- Data shown:
┄┄┄┄┄┄

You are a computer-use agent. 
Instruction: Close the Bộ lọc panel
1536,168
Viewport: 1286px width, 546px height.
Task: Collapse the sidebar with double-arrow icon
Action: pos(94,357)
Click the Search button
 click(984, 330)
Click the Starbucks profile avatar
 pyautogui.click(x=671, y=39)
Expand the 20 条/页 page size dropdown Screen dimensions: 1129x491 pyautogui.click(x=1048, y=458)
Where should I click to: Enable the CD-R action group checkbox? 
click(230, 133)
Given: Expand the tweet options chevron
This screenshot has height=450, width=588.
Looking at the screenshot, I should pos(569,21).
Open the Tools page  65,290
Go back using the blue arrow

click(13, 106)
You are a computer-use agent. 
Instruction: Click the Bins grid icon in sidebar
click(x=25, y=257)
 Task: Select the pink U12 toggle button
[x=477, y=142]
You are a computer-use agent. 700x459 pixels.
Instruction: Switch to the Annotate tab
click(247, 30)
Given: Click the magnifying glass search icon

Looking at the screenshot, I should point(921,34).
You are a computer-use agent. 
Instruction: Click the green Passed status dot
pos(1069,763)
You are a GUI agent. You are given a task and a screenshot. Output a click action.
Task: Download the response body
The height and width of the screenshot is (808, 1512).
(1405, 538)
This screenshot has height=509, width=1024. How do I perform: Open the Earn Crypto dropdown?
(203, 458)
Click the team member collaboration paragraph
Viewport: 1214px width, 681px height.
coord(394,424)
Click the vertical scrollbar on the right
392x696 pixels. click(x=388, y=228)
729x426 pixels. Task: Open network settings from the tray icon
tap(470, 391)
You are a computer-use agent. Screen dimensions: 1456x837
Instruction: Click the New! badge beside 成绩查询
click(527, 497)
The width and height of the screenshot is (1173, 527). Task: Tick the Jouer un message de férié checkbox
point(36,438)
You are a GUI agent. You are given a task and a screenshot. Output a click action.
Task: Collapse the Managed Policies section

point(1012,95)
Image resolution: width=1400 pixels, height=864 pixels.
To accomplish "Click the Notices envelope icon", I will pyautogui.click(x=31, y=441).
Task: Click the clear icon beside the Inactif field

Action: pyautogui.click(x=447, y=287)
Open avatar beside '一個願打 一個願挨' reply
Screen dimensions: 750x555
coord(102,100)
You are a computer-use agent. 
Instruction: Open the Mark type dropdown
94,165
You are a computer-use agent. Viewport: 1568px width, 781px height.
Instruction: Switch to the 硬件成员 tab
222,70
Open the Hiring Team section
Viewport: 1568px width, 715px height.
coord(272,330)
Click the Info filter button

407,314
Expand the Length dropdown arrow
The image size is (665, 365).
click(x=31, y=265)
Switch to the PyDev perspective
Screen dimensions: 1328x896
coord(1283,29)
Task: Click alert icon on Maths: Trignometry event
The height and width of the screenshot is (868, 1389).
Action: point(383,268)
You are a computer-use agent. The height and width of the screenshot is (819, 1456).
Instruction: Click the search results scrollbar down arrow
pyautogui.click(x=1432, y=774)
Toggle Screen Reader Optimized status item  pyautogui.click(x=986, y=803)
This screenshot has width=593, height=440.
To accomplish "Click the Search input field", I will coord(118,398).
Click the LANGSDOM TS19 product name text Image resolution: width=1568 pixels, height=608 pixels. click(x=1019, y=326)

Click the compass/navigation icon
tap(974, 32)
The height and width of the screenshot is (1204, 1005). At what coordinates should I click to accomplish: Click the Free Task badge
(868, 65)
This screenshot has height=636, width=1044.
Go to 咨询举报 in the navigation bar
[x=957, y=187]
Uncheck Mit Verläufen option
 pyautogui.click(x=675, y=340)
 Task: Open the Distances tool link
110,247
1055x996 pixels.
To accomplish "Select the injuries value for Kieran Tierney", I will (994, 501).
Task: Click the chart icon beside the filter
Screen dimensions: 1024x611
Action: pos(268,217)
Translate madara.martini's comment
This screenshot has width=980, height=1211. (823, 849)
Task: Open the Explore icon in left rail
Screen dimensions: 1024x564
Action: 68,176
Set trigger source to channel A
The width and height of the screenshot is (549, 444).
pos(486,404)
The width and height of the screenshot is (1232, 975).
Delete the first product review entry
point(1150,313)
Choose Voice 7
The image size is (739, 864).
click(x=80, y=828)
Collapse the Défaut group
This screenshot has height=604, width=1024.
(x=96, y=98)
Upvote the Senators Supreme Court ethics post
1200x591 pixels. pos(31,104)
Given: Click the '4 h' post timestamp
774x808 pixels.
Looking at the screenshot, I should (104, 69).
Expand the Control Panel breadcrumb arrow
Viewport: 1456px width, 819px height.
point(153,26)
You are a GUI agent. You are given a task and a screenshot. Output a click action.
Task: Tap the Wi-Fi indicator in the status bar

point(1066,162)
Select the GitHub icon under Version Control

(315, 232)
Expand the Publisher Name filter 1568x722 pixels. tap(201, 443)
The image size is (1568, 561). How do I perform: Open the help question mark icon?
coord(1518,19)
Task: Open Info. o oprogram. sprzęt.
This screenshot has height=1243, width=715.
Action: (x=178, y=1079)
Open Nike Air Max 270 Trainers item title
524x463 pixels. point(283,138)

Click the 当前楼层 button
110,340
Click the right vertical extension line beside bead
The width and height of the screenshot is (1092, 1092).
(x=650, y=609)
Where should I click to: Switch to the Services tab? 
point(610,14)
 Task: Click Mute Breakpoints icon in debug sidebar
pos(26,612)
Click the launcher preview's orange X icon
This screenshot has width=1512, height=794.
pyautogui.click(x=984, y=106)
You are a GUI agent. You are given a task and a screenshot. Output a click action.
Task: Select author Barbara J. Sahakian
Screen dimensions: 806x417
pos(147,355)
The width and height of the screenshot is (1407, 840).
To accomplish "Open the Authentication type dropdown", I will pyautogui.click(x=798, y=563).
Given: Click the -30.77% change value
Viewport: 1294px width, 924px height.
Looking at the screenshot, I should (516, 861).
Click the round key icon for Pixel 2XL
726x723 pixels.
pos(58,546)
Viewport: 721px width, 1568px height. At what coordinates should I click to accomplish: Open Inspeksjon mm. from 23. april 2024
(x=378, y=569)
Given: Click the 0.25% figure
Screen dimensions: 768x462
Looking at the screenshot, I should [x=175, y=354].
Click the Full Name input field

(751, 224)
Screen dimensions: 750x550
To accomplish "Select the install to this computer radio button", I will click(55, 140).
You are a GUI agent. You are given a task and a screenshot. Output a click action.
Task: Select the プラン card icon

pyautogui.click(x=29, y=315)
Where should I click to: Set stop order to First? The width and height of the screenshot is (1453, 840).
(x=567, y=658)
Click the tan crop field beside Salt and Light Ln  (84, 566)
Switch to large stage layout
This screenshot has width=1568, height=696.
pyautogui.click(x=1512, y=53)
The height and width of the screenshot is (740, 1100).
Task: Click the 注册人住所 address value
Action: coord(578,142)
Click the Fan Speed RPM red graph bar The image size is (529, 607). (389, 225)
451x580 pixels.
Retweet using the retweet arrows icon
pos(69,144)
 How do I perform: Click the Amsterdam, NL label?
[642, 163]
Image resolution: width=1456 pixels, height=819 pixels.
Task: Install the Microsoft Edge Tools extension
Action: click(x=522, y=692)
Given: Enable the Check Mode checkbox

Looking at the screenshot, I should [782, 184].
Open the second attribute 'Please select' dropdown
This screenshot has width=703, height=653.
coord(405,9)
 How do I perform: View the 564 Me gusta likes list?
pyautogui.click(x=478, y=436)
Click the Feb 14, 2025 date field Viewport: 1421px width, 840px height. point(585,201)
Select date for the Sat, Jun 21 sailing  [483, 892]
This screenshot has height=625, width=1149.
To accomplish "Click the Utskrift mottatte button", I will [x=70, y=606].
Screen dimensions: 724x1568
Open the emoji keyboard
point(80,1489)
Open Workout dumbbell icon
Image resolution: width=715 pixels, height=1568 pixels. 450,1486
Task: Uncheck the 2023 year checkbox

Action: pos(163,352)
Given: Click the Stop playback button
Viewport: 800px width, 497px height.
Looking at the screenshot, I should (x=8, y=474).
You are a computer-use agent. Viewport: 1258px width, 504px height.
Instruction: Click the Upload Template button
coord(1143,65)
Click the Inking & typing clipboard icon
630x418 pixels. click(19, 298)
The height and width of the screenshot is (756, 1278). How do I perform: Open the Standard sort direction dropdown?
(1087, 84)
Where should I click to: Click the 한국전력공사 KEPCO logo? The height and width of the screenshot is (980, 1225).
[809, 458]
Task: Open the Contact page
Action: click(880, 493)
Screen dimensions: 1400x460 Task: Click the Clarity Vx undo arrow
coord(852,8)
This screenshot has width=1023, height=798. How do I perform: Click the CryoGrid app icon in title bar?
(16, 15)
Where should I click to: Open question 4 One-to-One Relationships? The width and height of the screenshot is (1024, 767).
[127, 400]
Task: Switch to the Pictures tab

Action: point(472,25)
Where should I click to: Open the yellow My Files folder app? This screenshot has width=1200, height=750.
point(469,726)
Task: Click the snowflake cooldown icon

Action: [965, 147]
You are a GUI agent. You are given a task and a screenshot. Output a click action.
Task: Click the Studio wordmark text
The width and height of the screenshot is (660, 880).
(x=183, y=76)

┄┄┄┄┄┄

- Aim of the task: Please write out the records between the line holding "You are a computer-use agent. 700x459 pixels." and the line holding "Action: point(383,268)", inclusive, reproducing each line exactly.

- Solution for this exercise:
You are a computer-use agent. 700x459 pixels.
Instruction: Switch to the Annotate tab
click(247, 30)
Given: Click the magnifying glass search icon

Looking at the screenshot, I should point(921,34).
You are a computer-use agent. 
Instruction: Click the green Passed status dot
pos(1069,763)
You are a GUI agent. You are given a task and a screenshot. Output a click action.
Task: Download the response body
The height and width of the screenshot is (808, 1512).
(1405, 538)
This screenshot has height=509, width=1024. How do I perform: Open the Earn Crypto dropdown?
(203, 458)
Click the team member collaboration paragraph
Viewport: 1214px width, 681px height.
coord(394,424)
Click the vertical scrollbar on the right
392x696 pixels. click(x=388, y=228)
729x426 pixels. Task: Open network settings from the tray icon
tap(470, 391)
You are a computer-use agent. Screen dimensions: 1456x837
Instruction: Click the New! badge beside 成绩查询
click(527, 497)
The width and height of the screenshot is (1173, 527). Task: Tick the Jouer un message de férié checkbox
point(36,438)
You are a GUI agent. You are given a task and a screenshot. Output a click action.
Task: Collapse the Managed Policies section

point(1012,95)
Image resolution: width=1400 pixels, height=864 pixels.
To accomplish "Click the Notices envelope icon", I will pyautogui.click(x=31, y=441).
Task: Click the clear icon beside the Inactif field

Action: pyautogui.click(x=447, y=287)
Open avatar beside '一個願打 一個願挨' reply
Screen dimensions: 750x555
coord(102,100)
You are a computer-use agent. 
Instruction: Open the Mark type dropdown
94,165
You are a computer-use agent. Viewport: 1568px width, 781px height.
Instruction: Switch to the 硬件成员 tab
222,70
Open the Hiring Team section
Viewport: 1568px width, 715px height.
coord(272,330)
Click the Info filter button

407,314
Expand the Length dropdown arrow
The image size is (665, 365).
click(x=31, y=265)
Switch to the PyDev perspective
Screen dimensions: 1328x896
coord(1283,29)
Task: Click alert icon on Maths: Trignometry event
The height and width of the screenshot is (868, 1389).
Action: point(383,268)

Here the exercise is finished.